Yay! Don't you love her accent?

I love it, and their different words for everything, like a tin of fizzy-pop instead of can of soda, breakfast fry-ups (well I guess that does actually describe it), bags of crisps (chips, but to them chips means fries. Wonder what "fries" means?), takeaways (takeout or drivethrough meals), bicarbonate of soda instead of baking soda, etc., and words like "smashing". I feel so culturally enlightened (not, I'm just a dork watching too much BBC! lol). I think I'll start talking like that. My DH will be like 'you need to get a hobby, woman.'
OK enough of my strange rant. No, I've never heard of Adzuki beans. Could that just be a British name for some bean we're actually already familiar w/? lol Hang on lemme google it...
From Wikipedia:
"[edit] Uses
In East Asian cuisine the azuki bean is almost always eaten sweetened. In particular, it is often boiled with sugar, resulting in red bean paste, a very common ingredient in all three cuisines; it is also common to add flavoring to the bean paste, such as chestnut.
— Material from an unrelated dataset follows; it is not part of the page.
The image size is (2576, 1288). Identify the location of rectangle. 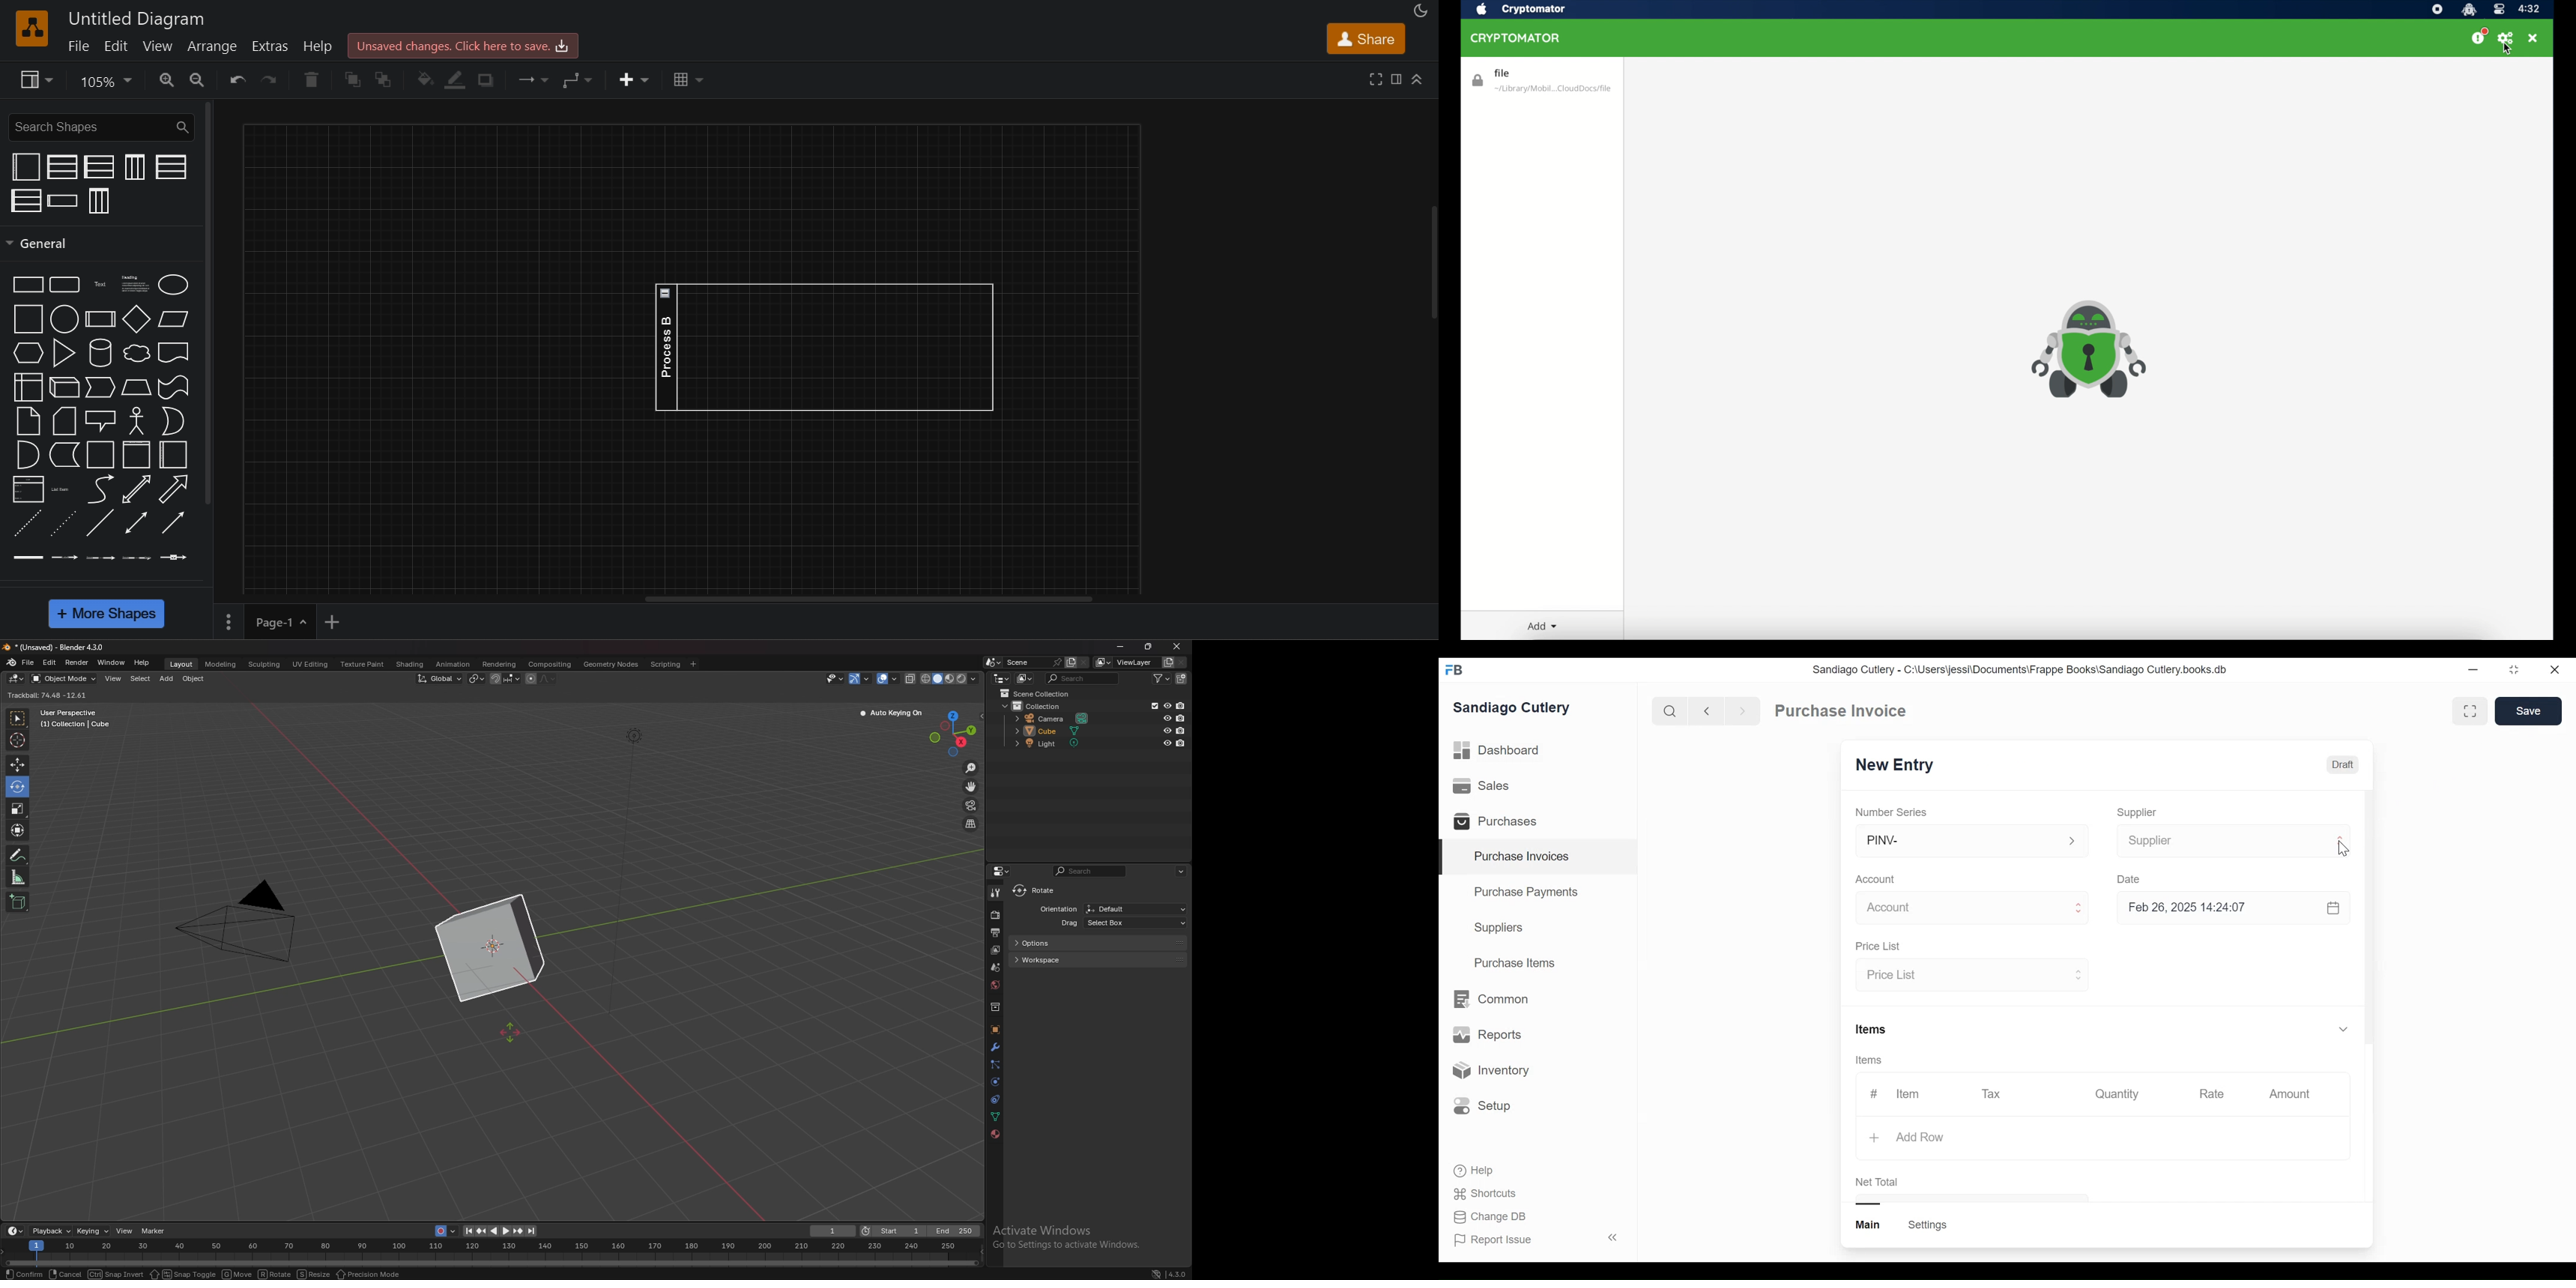
(27, 284).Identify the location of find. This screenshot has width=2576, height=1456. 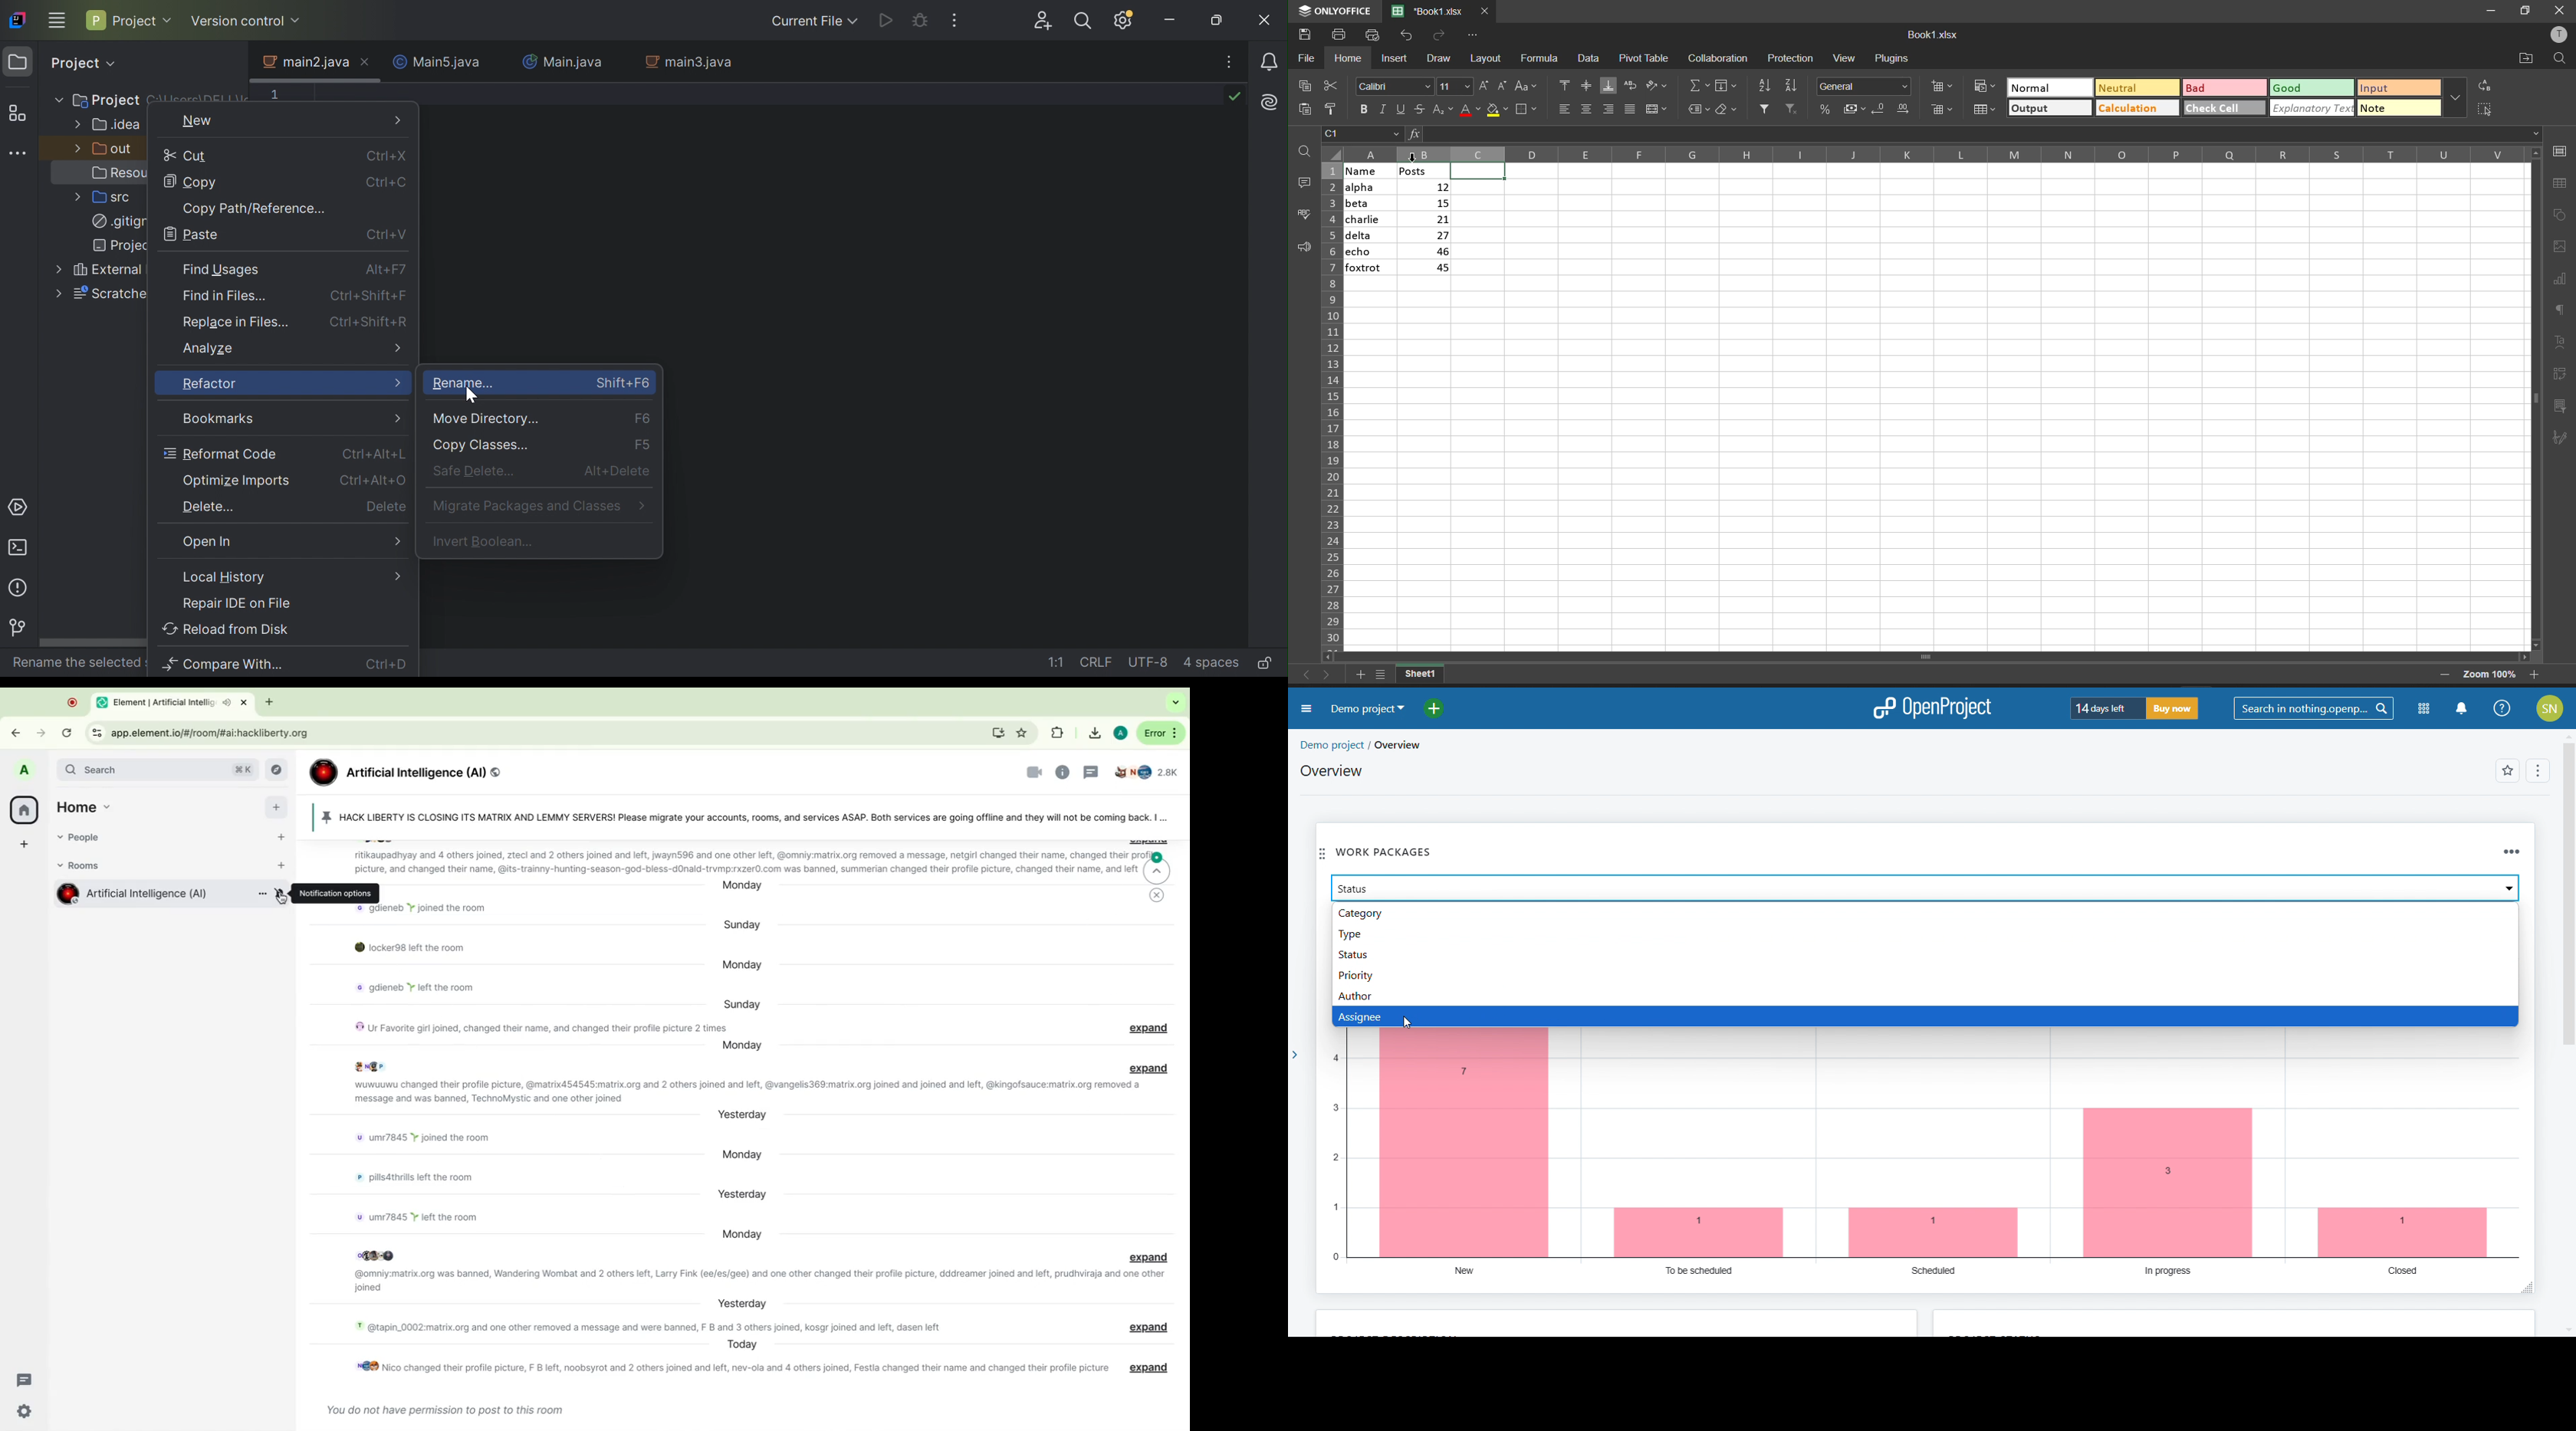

Azuki bean paste being used as a filling for taiyaki in Kyoto, Japan.Red bean paste is used in many Chinese foods, such as tangyuan, zongzi, mooncakes, baozi, and red bean ice. It is also used as a filling for Japanese sweets such as anmitsu, taiyaki (Korean: bungeoppang), and daifuku. A more liquid version, using azuki beans boiled with sugar, lotus seeds, and orange peel, produces a sweet dish called red bean soup. Azuki beans are also commonly eaten sprouted, or boiled in a hot, tea-like drink.
In Japan, rice with azuki beans (赤飯; sekihan) is traditionally cooked for auspicious occasions. Azuki beans are also used to produce amanattō, and as a popular flavour of ice cream.
Azuki beans, along with butter and sugar, form the basis of the popular Somali supper dish cambuulo."
No recipes, but I think that I have finally found what I ate in Japan that I liked so much! This bean is from the Himalayas btw. Butter and sugar sounds good to me!

There were alot of recipe links that popped up when I googled it, here's some:
www.recipezaar.com/recipes.php?ls=h&foodid=7978www.geocities.com/adzuki_tips/ www.vegparadise.com/bean1.htmlwww.knowingfood.com/red/adkrecipe.htmlwww.adzuki.com/Hth! I'll have to check these out too! Sounds like I would have to visit an expensive specialty store or order online to get them. But then again, maybe I've just overlooked them b/c of unfamiliarity.